Christian Poidevin
- Born: 9 September 1998 (age 28) Australia
- Height: 1.88 m (6 ft 2 in)
- Weight: 104 kg (229 lb; 16 st 5 lb)
- School: Newington College
- University: University of New South Wales
- Notable relative: Simon Poidevin (father) Gabe Poidevin (brother)

Rugby union career
- Position: Flanker

Amateur team(s)
- Years: Team / Apps / (Points)
- 2019–2020: Randwick / 27 / (25)

Senior career
- Years: Team / Apps / (Points)
- 2018–2019: Sydney / 5 / (5)
- 2021–2022: LA Giltinis
- 2023–: San Diego Legion
- Correct as of 6 March 2023

International career
- Years: Team / Apps / (Points)
- 2025-: United States / 1
- Correct as of 14 July 2025

= Christian Poidevin =

Australian rugby union player

Christian Poidevin (born 9 September 1998) is an Australian born American rugby union player for the San Diego Legion of Major League Rugby (MLR) and for USA internationally. His preferred position is flanker.

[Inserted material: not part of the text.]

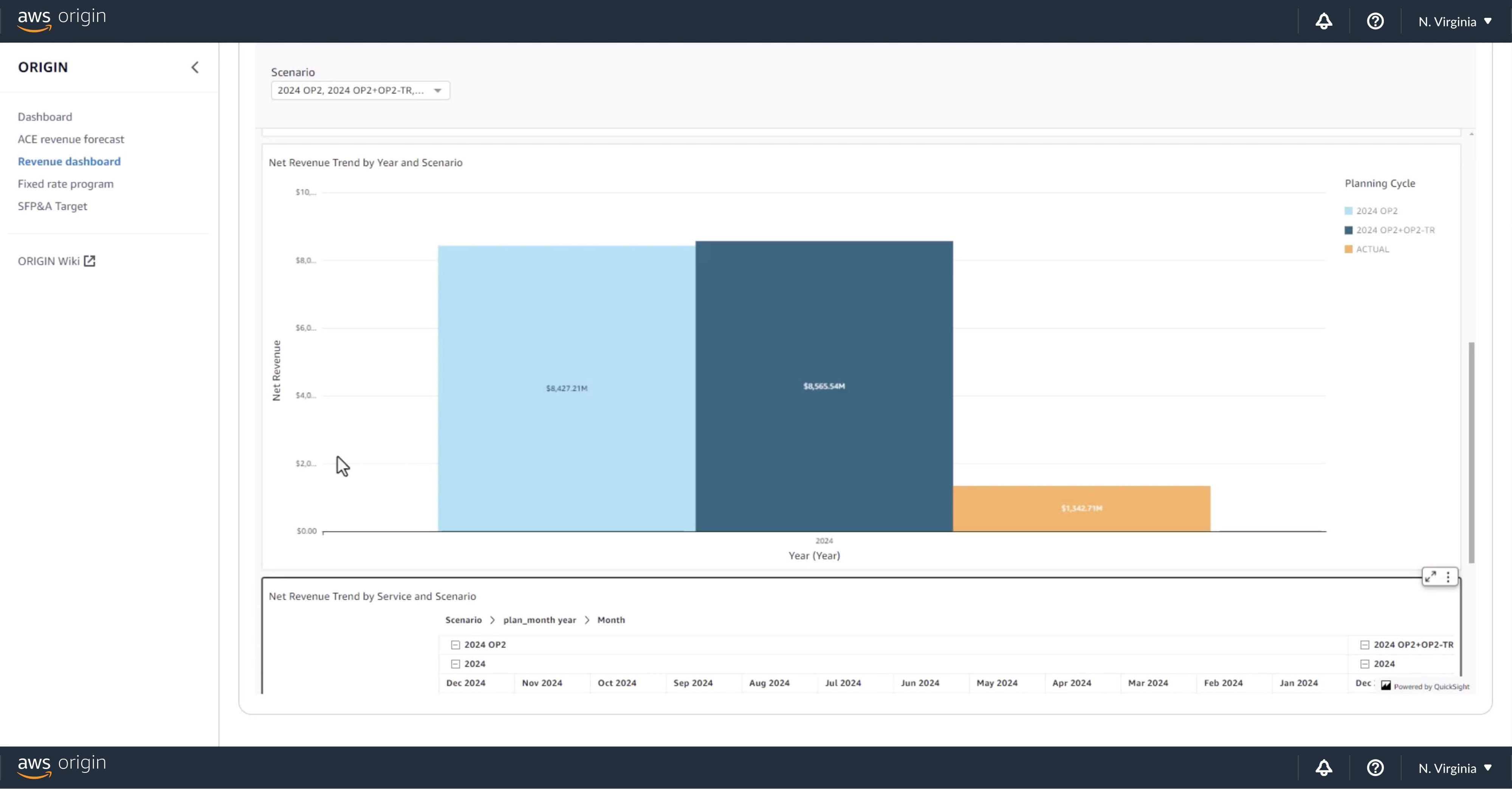The image size is (1512, 789).
Task: Go to ACE revenue forecast page
Action: (71, 139)
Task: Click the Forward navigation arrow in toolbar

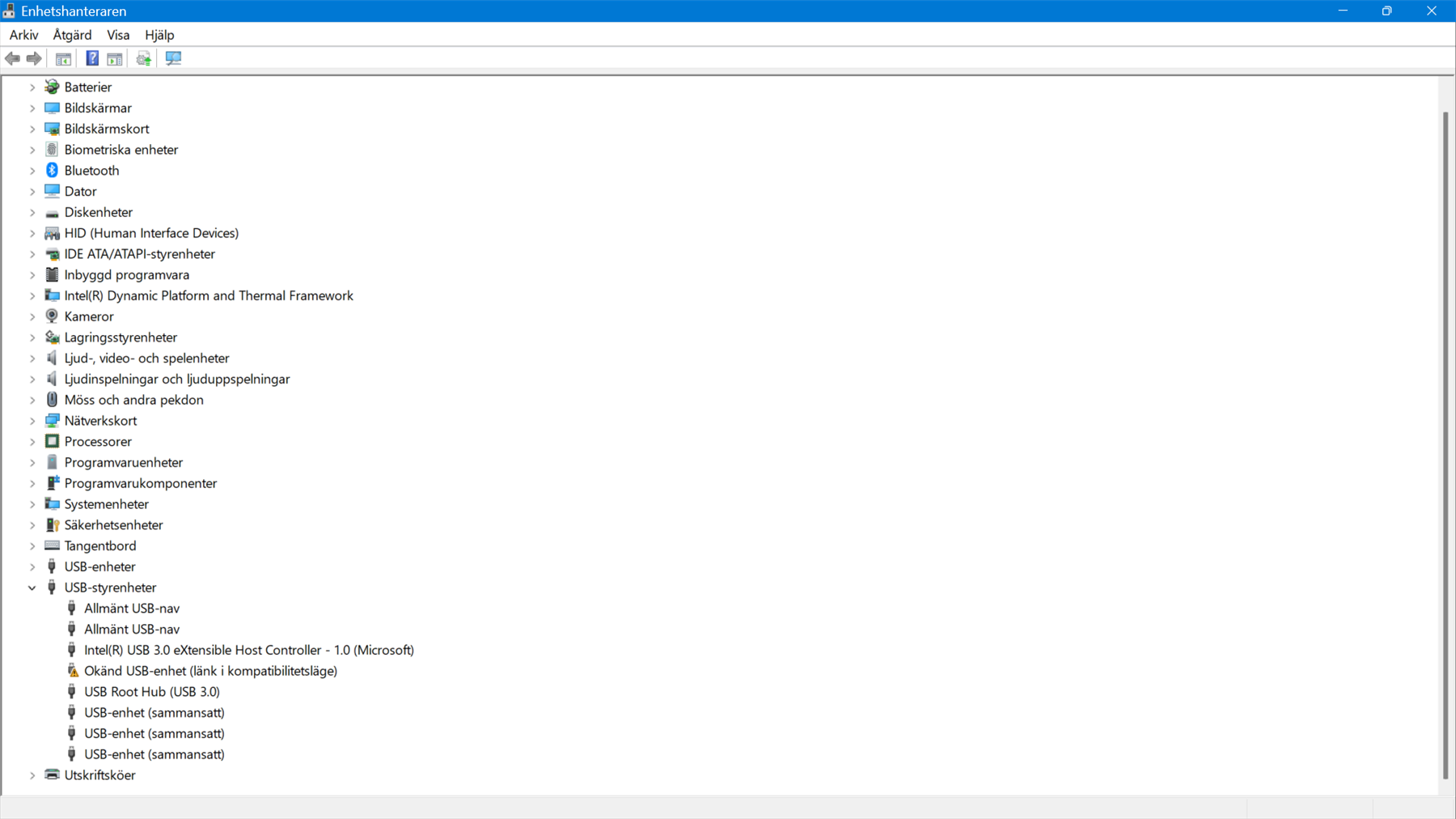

Poidevin is the son of former Wallaby Simon Poidevin. He attended Newington College and in 2022 earned a bachelor’s degree from the University of New South Wales. He previously played for the LA Giltinis in MLR.

==Professional career==
Poidevin signed for Major League Rugby side LA Giltinis ahead of the 2021 Major League Rugby season. He had previously competed in the National Rugby Championship, representing in the 2018 and 2019 seasons.